* Description of the task
Transcribe everything in the records exactly. Skip the images.

* Source material
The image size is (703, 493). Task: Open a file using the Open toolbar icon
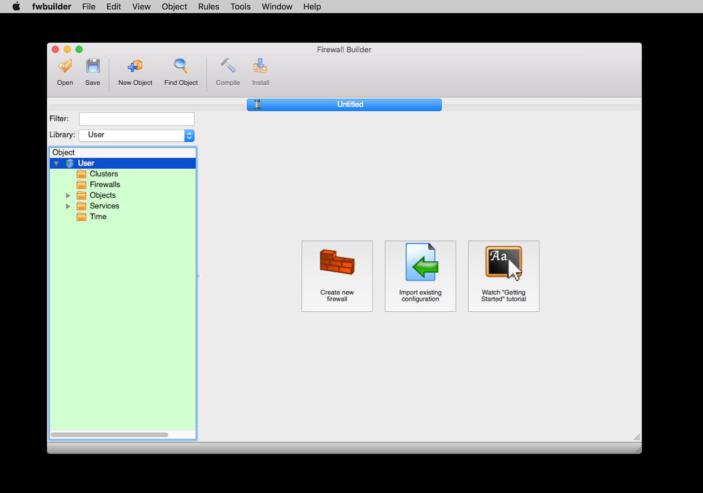[x=65, y=70]
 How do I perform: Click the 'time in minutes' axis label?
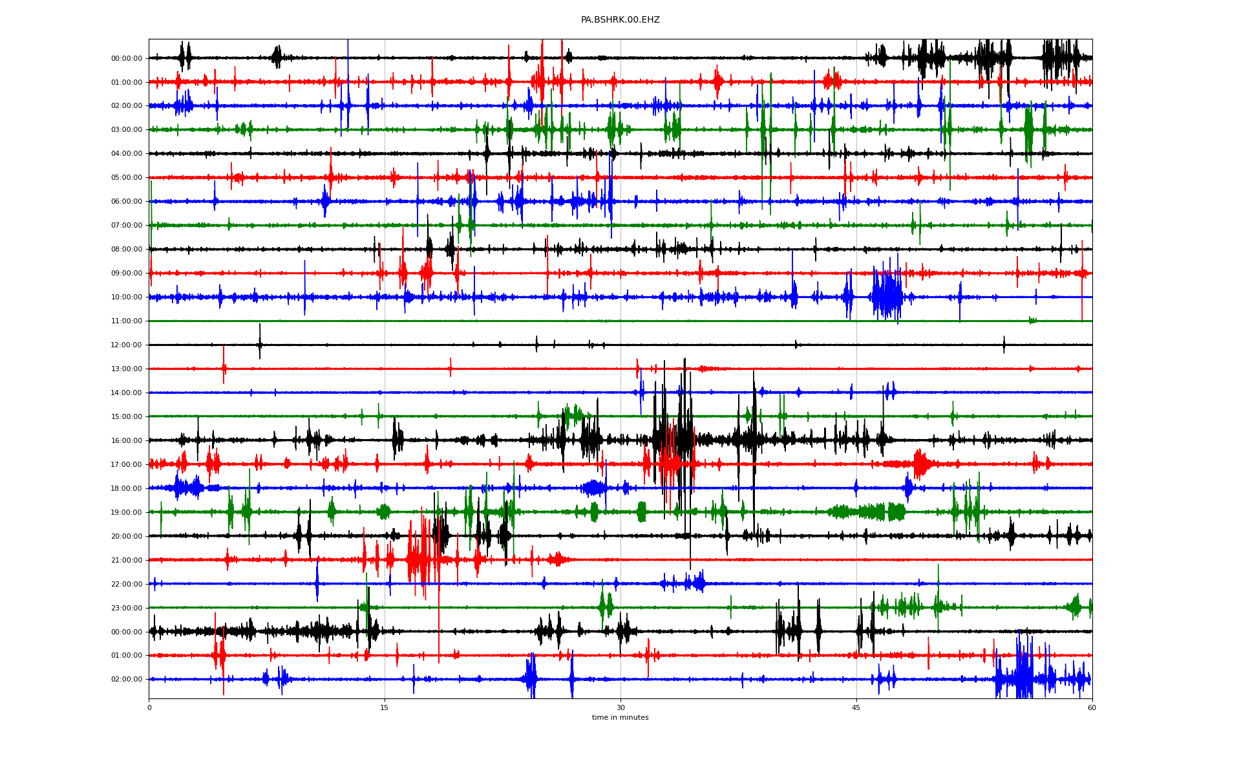tap(620, 717)
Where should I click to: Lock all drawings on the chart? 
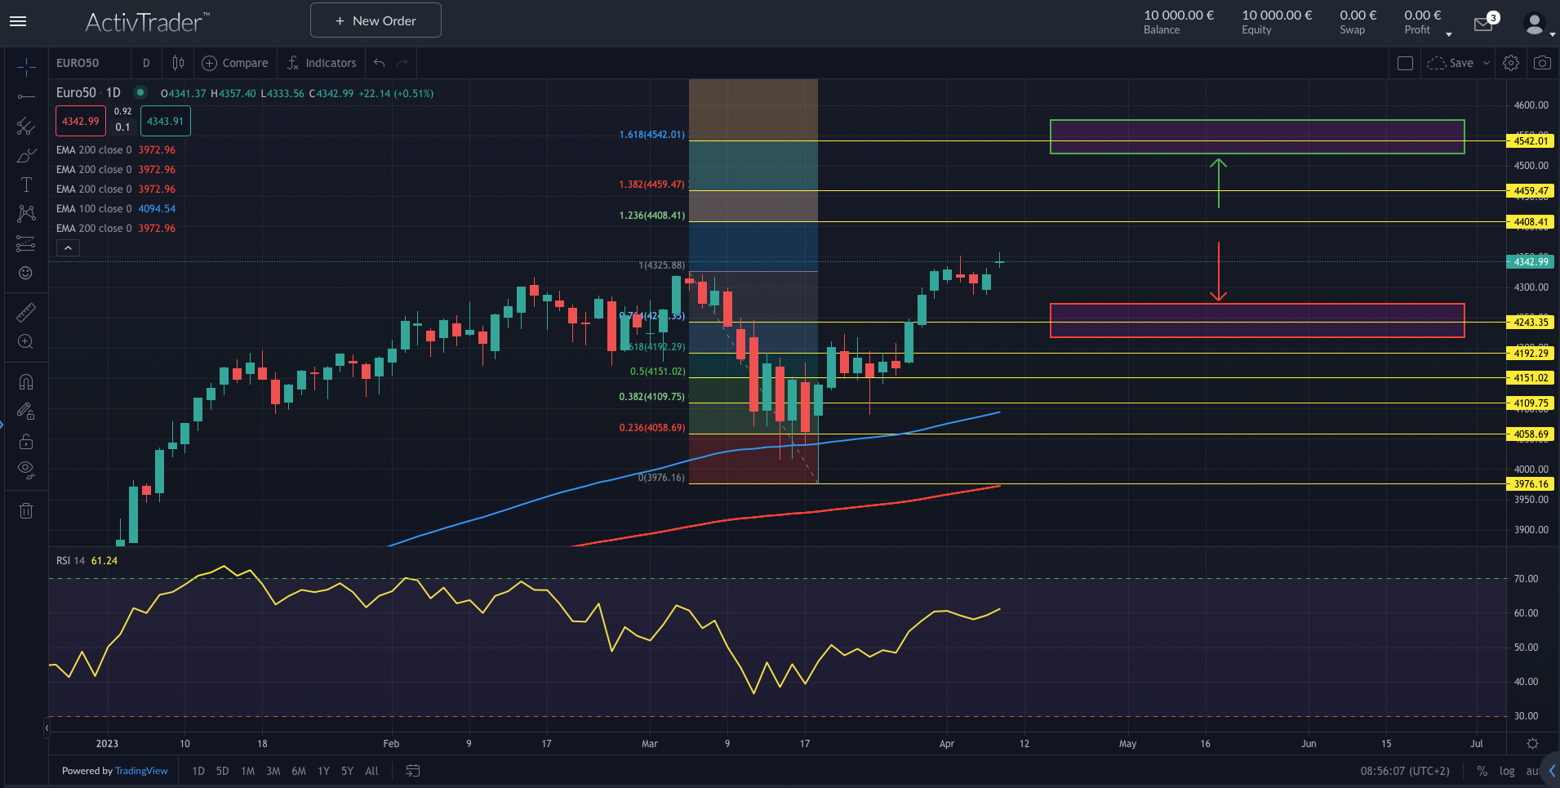pyautogui.click(x=25, y=440)
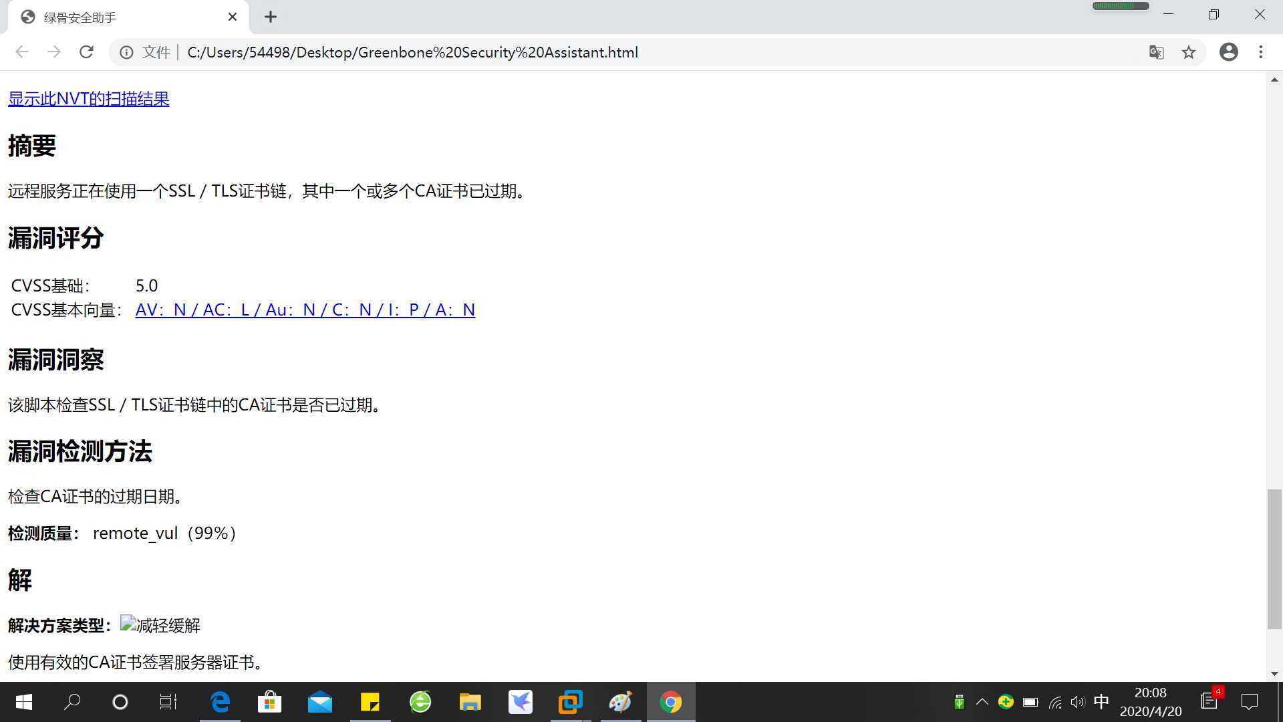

* Task answer
The image size is (703, 493). Task: Open a file using the Open toolbar icon
[x=65, y=70]
 How do I perform: Click the 'time in minutes' axis label?
tap(620, 717)
Where should I click to: Lock all drawings on the chart? 
pyautogui.click(x=25, y=440)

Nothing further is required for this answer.